When was the last time you saw baby Jaguar cubs in person? Or peered up at a family of giraffes? How about enjoyed a safari trip in the desert? Not recently? Well, California’s Living Desert Zoo and Gardens in Palm Desert offers up close, guided tours and much more than the everyday zoo experience. This facility offers a particularly special experience because it has spent forty years trying to preserve wildlife while others were cutting it down and building hotels.
It started in 1970 when some of the trustees of the Palm Springs Desert Museum grew concerned about the local desert environment as more and more resorts began popping up. Fearful that an entire ecosystem would be wiped out as five star hotels and shopping centers took over, the trustees established a interpretive nature trail and preserve in Palm Desert to help save a piece of the precious landscape.
Over the span of four decades, The Living Desert has been working to preserve and conserve the land and all of its inhabitants. It has expanded from 360 acres to 1,200 acres and has become a sanctuary for a variety of animals and plants including such endangered species as the slender-horned gazelles. Today, people flock to the zoo to experience exotic animals, elaborate gardens, and educational information on the preservation and conservation of the environment.
Get Behind the Scenes
Within the Living Desert, visitors can view animals from all over the world including North America, Africa, Asia, and Australia. In addition to the exhibits, animal chats, and wildlife trails, guests can now go on a variety of Behind the Scenes Tours which includes a guided Safari exploration and animal encounter. By booking a tour, you will purchase admission to the park and a personal guide as well as a tram with shaded, cushioned streets. The tour is a three hour discovery of The Living Desert with up close and personal interactions with some of the most incredible wild animals. Select tours even offer feedings and trainings.
The Camel Painting Tour may be one of the most unique of the Behind the Scenes tour experiences. After meeting and learning a bit about Clyde, a dromedary camel, guests have the unique experience of being able to create a piece of art with the help of their new friend.
Unlike the infamous elephant paintings, the task for Clyde is simply a feeding in disguise. Choose your favorite shade of non-toxic paint, add a generous helping of camel feed and after a few brilliant strokes, you have your work of art alongside a camel with green lips.
Did you know... there are no more camels left in the wild? All camels left in the world, both dromedary and bactrian, are now domesticated.

Extracted information:
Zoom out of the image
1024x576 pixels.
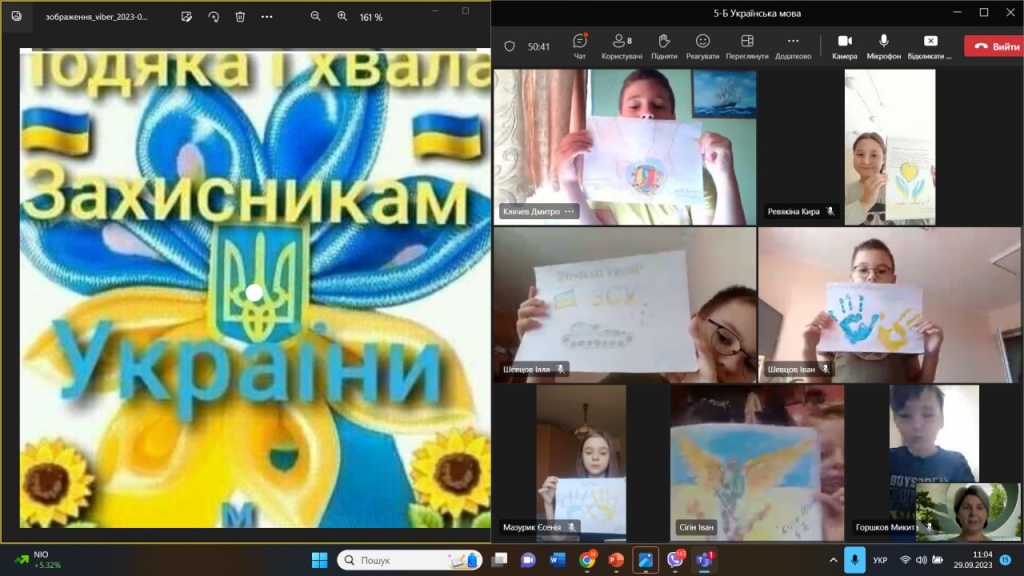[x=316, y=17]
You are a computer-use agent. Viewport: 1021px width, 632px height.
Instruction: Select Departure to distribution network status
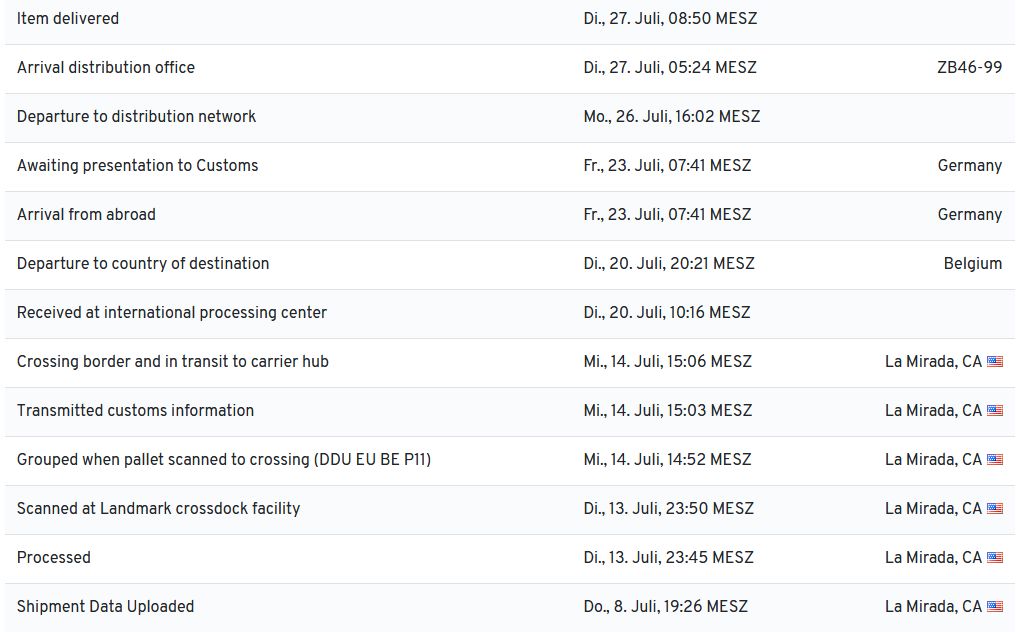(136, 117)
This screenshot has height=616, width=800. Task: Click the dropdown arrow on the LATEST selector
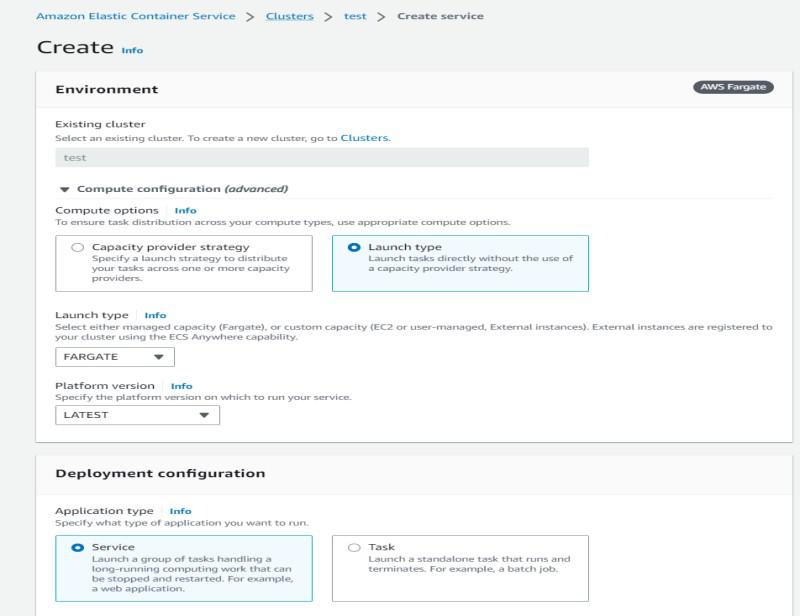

What is being asked:
In the Living Desert text, rewrite the passage starting at "The Camel Painting" and ending at "with green lips.", with "brilliant" updated to "careful".

Response area:
The Camel Painting Tour may be one of the most unique of the Behind the Scenes tour experiences. After meeting and learning a bit about Clyde, a dromedary camel, guests have the unique experience of being able to create a piece of art with the help of their new friend.
Unlike the infamous elephant paintings, the task for Clyde is simply a feeding in disguise. Choose your favorite shade of non-toxic paint, add a generous helping of camel feed and after a few careful strokes, you have your work of art alongside a camel with green lips.